(PAGE TEXT)

Sarah Maloney has created an intense and intimate garden, full of beauty and meaning, in a 30-year retrospective of her work, currently on a six-venue Canadian tour.

Sarah Maloney’s Pleasure Ground: A Feminist Take on the Natural World, organized by Art Windsor-Essex. Co-curated by Jennifer Matotek, executive director of Art Windsor-Essex, and Laura Ritchie, former MSVU Art Gallery director, the exhibition began its run with a showing at MSVU Art Gallery, in Halifax, from March 9 until June 1, 2024.

Sarah Maloney Collect – Arrange, 2021; Botanical Studies II, 2005-2007. Photo by Keely Hopkins. (Courtesy of MSVU Art Gallery)

The high-ceilinged, modernist MSVU gallery became an intimate space of interior and exterior worlds with hand-made mirrored dressers and grand portraits of embroidered flowers in blue and white Chinese vases, along with handknit bones and organs.

Sarah Maloney, Vertebrae, Sacrum, Coccyx, (detail), 1999. Photo by Keely Hopkins. (Courtesy of MSVU Art Gallery)

Maloney is both sensual and serious as she examines the female body, gender, the history of flowers and women, economic and colonial history, and cultivated landscapes—all with a joyful, provocative openness about sexuality.

Maloney jokes that her decorative textile art in Pleasure Ground would have been considered “sculpture for girls” when she was studying metal and stone sculpture at the Nova Scotia College of Art and Design (NSCAD) in the late 1980s.

Her art changed radically when she became a graduate student at the University of Windsor. She rebelled against the concept at NSCAD that sculpture needed to be minimal and built of traditional materials; and she became pregnant, “which changed everything,” she says.

“I wasn’t ready for my thesis show and I had all this work to do after Mollie was born.”

Unable to pour bronze, she inserted her childhood crafts of knitting, sewing and embroidery into the traditionally male dominated world of sculpture.

The exhibition’s earliest piece is her 1993 bronze and beeswax sculpture, ‘Milk and Honey.’ A bowl or womb or, as she says, a spiked mine, the work refers to the experience of pregnancy.

Sarah Maloney, Skin, glass beads, nylon thread, acrylic armature, 2003-2012. Behind it is Milk and Honey, beeswax and bronze, 1993. Photo by Keely Hopkins. (Courtesy of MSVU Art Gallery)

She left bronze in favour of textiles to talk about the female body, creating three enormous silk panels embroidered with female anatomy. Maloney also knit sculptures of bones and organs, including a startling pink squishy brain, materially like a winter toque, and white kid gloves, printed with the bones of hands which conjure up stifled women of Edwardian and Victorian eras.

(End PAGE TEXT)

→ WHAT THIS EXERCISE ASKS
1. Could you echo the stretch of the Sarah Maloney exhibition text from "Sarah Maloney has" through "bones and organs." word for word?
2. Would you duplicate the records verbatim, taking the stretch from the line that contains "Find the location of a particular element. Image" through the end of the records?
The records below have no connection to the Sarah Maloney exhibition text.

(STUDY MATERIAL)

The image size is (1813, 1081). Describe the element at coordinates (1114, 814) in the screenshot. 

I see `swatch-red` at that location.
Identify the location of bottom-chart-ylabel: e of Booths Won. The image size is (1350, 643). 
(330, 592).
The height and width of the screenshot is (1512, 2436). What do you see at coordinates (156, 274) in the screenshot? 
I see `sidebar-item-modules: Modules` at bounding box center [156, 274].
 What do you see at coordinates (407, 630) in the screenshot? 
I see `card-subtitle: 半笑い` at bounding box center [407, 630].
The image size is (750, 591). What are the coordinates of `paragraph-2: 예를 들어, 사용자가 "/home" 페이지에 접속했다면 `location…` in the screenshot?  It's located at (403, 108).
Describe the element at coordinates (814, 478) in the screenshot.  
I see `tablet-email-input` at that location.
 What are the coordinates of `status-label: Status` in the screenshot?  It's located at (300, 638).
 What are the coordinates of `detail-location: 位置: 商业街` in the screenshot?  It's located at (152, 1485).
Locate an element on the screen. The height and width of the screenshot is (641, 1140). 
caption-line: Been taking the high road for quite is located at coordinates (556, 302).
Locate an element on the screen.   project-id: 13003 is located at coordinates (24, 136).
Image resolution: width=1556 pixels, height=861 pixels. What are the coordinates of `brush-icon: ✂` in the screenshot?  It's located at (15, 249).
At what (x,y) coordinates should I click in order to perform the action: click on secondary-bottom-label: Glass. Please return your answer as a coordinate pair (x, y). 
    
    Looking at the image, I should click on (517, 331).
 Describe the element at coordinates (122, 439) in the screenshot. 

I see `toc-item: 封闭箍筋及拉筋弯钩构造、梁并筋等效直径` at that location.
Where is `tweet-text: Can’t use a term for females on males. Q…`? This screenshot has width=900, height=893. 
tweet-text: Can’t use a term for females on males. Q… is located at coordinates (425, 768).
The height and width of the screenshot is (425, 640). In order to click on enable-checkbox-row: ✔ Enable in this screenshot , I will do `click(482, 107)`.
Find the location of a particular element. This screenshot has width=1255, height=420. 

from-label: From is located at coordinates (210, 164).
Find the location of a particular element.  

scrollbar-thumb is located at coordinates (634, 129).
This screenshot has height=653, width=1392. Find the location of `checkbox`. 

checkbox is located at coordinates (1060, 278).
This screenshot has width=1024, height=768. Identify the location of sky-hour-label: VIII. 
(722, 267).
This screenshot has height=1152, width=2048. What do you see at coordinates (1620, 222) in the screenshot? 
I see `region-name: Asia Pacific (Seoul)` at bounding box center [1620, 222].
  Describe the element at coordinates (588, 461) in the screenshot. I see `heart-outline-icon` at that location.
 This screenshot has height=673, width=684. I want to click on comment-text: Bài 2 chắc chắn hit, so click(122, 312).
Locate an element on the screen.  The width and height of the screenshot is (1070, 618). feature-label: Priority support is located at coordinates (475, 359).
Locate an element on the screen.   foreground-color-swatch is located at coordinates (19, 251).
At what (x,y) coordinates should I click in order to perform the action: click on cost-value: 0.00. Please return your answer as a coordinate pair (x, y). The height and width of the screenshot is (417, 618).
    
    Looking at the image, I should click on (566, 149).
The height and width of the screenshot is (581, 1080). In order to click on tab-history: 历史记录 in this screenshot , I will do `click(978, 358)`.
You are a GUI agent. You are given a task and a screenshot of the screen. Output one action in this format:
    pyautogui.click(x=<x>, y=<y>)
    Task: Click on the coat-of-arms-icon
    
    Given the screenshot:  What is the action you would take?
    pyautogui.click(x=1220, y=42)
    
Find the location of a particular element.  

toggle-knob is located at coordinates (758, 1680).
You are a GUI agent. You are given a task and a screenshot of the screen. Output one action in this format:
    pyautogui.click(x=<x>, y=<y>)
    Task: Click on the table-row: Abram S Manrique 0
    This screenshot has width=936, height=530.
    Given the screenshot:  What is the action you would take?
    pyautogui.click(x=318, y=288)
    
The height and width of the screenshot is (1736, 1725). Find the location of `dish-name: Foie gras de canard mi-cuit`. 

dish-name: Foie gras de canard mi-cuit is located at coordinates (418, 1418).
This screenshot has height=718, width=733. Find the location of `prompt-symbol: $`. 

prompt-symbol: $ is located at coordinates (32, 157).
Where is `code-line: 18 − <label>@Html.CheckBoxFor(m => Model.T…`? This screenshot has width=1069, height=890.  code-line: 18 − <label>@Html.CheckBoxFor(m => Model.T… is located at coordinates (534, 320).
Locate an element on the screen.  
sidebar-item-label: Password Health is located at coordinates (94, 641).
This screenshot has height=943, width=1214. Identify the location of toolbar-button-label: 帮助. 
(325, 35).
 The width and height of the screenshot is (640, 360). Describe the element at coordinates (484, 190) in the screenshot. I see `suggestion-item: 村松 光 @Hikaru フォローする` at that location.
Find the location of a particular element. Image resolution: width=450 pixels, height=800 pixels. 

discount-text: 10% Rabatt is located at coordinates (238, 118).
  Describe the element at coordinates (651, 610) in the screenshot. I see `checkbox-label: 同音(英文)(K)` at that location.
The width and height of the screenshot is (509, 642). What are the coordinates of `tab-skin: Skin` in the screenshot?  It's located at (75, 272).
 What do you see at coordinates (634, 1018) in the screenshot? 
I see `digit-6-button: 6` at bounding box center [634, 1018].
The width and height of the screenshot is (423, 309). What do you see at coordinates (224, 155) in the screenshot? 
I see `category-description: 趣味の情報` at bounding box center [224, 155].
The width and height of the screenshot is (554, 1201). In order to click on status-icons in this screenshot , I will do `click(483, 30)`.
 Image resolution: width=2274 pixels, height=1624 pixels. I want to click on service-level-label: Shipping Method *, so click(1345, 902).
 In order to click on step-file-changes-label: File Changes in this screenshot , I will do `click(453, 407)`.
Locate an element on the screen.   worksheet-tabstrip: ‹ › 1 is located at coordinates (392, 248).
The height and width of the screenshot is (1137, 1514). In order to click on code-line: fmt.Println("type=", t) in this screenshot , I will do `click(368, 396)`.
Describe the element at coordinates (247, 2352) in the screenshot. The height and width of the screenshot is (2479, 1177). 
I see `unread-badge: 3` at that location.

(End STUDY MATERIAL)

→ ANSWERS FOR EACH ITEM
1.
Sarah Maloney has created an intense and intimate garden, full of beauty and meaning, in a 30-year retrospective of her work, currently on a six-venue Canadian tour.

Sarah Maloney’s Pleasure Ground: A Feminist Take on the Natural World, organized by Art Windsor-Essex. Co-curated by Jennifer Matotek, executive director of Art Windsor-Essex, and Laura Ritchie, former MSVU Art Gallery director, the exhibition began its run with a showing at MSVU Art Gallery, in Halifax, from March 9 until June 1, 2024.

Sarah Maloney Collect – Arrange, 2021; Botanical Studies II, 2005-2007. Photo by Keely Hopkins. (Courtesy of MSVU Art Gallery)

The high-ceilinged, modernist MSVU gallery became an intimate space of interior and exterior worlds with hand-made mirrored dressers and grand portraits of embroidered flowers in blue and white Chinese vases, along with handknit bones and organs.

2.
Find the location of a particular element. Image resolution: width=450 pixels, height=800 pixels. 

discount-text: 10% Rabatt is located at coordinates (238, 118).
  Describe the element at coordinates (651, 610) in the screenshot. I see `checkbox-label: 同音(英文)(K)` at that location.
The width and height of the screenshot is (509, 642). What are the coordinates of `tab-skin: Skin` in the screenshot?  It's located at (75, 272).
 What do you see at coordinates (634, 1018) in the screenshot? 
I see `digit-6-button: 6` at bounding box center [634, 1018].
The width and height of the screenshot is (423, 309). What do you see at coordinates (224, 155) in the screenshot? 
I see `category-description: 趣味の情報` at bounding box center [224, 155].
The width and height of the screenshot is (554, 1201). In order to click on status-icons in this screenshot , I will do `click(483, 30)`.
 Image resolution: width=2274 pixels, height=1624 pixels. I want to click on service-level-label: Shipping Method *, so click(1345, 902).
 In order to click on step-file-changes-label: File Changes in this screenshot , I will do `click(453, 407)`.
Locate an element on the screen.   worksheet-tabstrip: ‹ › 1 is located at coordinates (392, 248).
The height and width of the screenshot is (1137, 1514). In order to click on code-line: fmt.Println("type=", t) in this screenshot , I will do `click(368, 396)`.
Describe the element at coordinates (247, 2352) in the screenshot. The height and width of the screenshot is (2479, 1177). 
I see `unread-badge: 3` at that location.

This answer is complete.